Awk script gsub optimization


 
Thread Tools Search this Thread
Top Forums Shell Programming and Scripting Awk script gsub optimization
# 1  
Old 08-31-2010
Awk script gsub optimization

I have created Shell script with below awk code for replacing special characters from input file.

Quote:
var=$(awk -v sc="$SpecialChar" -v rc="$ReplacementChar" '{
count+=gsub(sc,rc,$0)
print $0 > "'"$NEWFILE"'"

}
END{print count}
' "${INPUT_DIR}/$FILENAME")
Source file has 6 mn records. This script was able to handle 2 mn records in 1 hr. This is very slow speed and we need to optimise our processing.

Can any Guru help me for optimization solution?

1 thing we want to try is , split source files into multiple pieces and then run script multiple times in the background against them.

Is this good way for optimization?
# 2  
Old 08-31-2010
The problem is the $( ) construct with awk inside. I'm assuming, at least from what you posted, a child process gets created 2 million times. And each time it reads an input file? That will take forever.

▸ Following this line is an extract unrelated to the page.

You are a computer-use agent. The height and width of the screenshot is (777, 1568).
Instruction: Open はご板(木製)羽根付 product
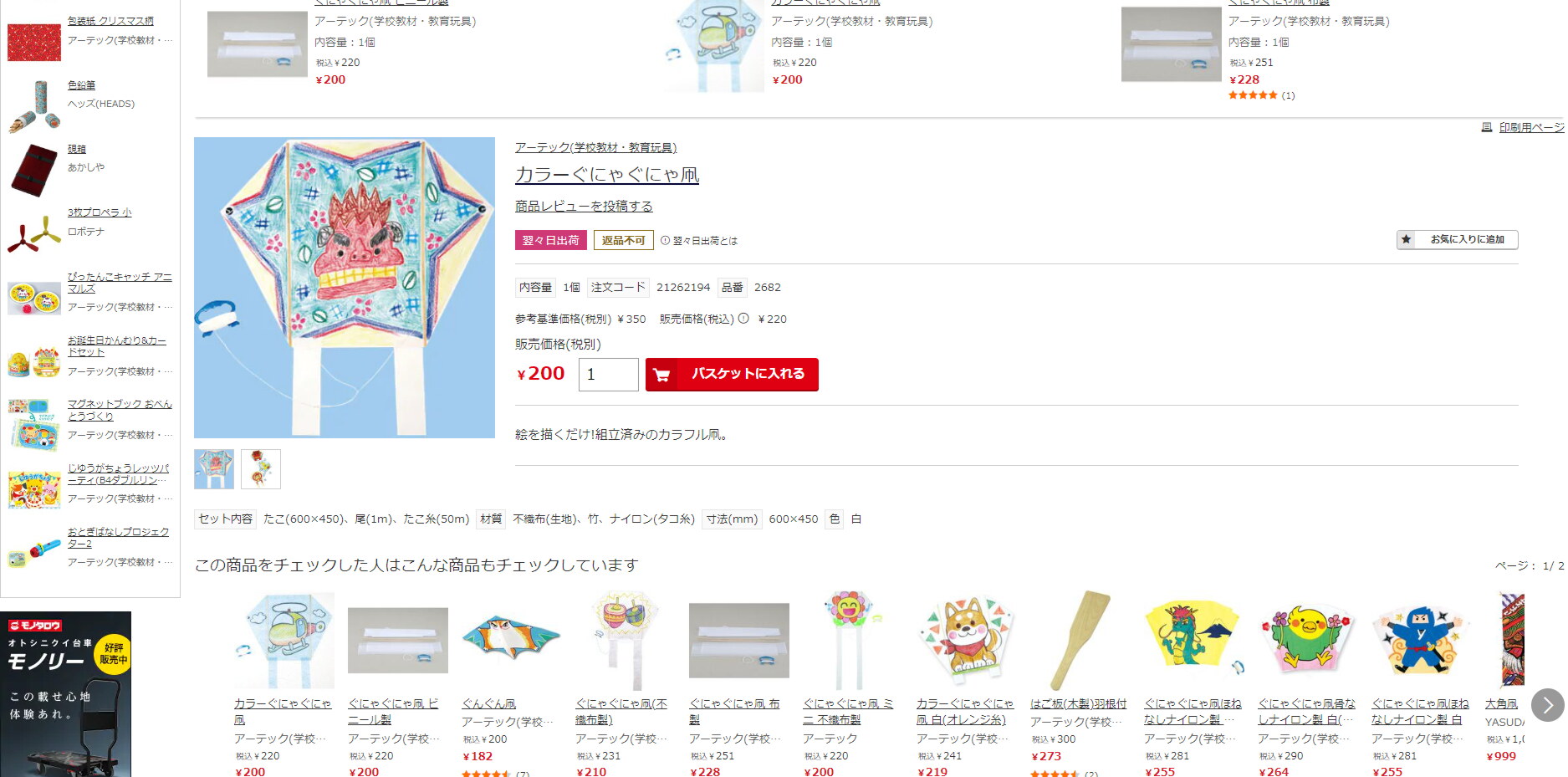click(1078, 704)
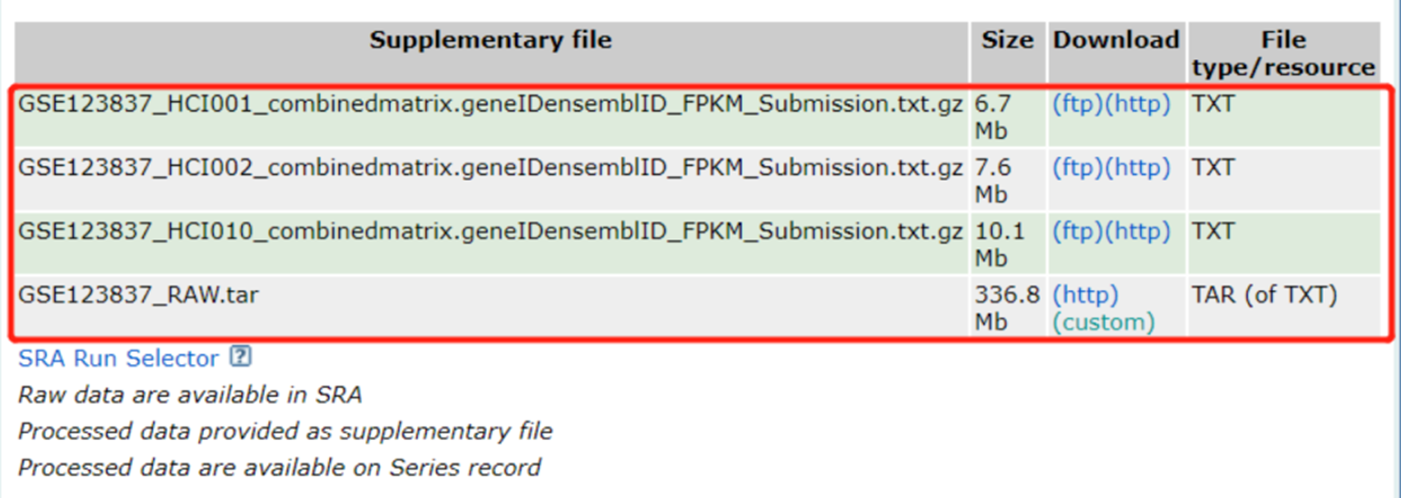
Task: Click the TAR (of TXT) file type cell
Action: (x=1264, y=295)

If this were executed just once on a file it should run in a few seconds at most. Please post more of your code.
# 3  
Old 08-31-2010
One question: do you really need awk?

Why don't you use sed?

Something like:
Code:
sed 's/<replace>/<replace by>/g' <filename> > <new filename>

# 4  
Old 08-31-2010
In addition to felipe, you can use the variables like this:
Code:
sed "s/$SpecialChar"/$ReplacementChar/g" "${INPUT_DIR}/$FILENAME" > "$NEWFILE"

I guess you want to count the number of replacements. Perhaps counting the changed characters after-the-fact-might be faster, eg:
Code:
sed "s/$SpecialChar"/$ReplacementChar/g" "${INPUT_DIR}/$FILENAME" > "$NEWFILE"
var=$(paste <(fold -w1 "${INPUT_DIR}/$FILENAME") <(fold -w1 "$NEWFILE") | sed '/\(.\)\t\1/d' | wc -l)

Alternatively you could try mawk, which is a really fast awk..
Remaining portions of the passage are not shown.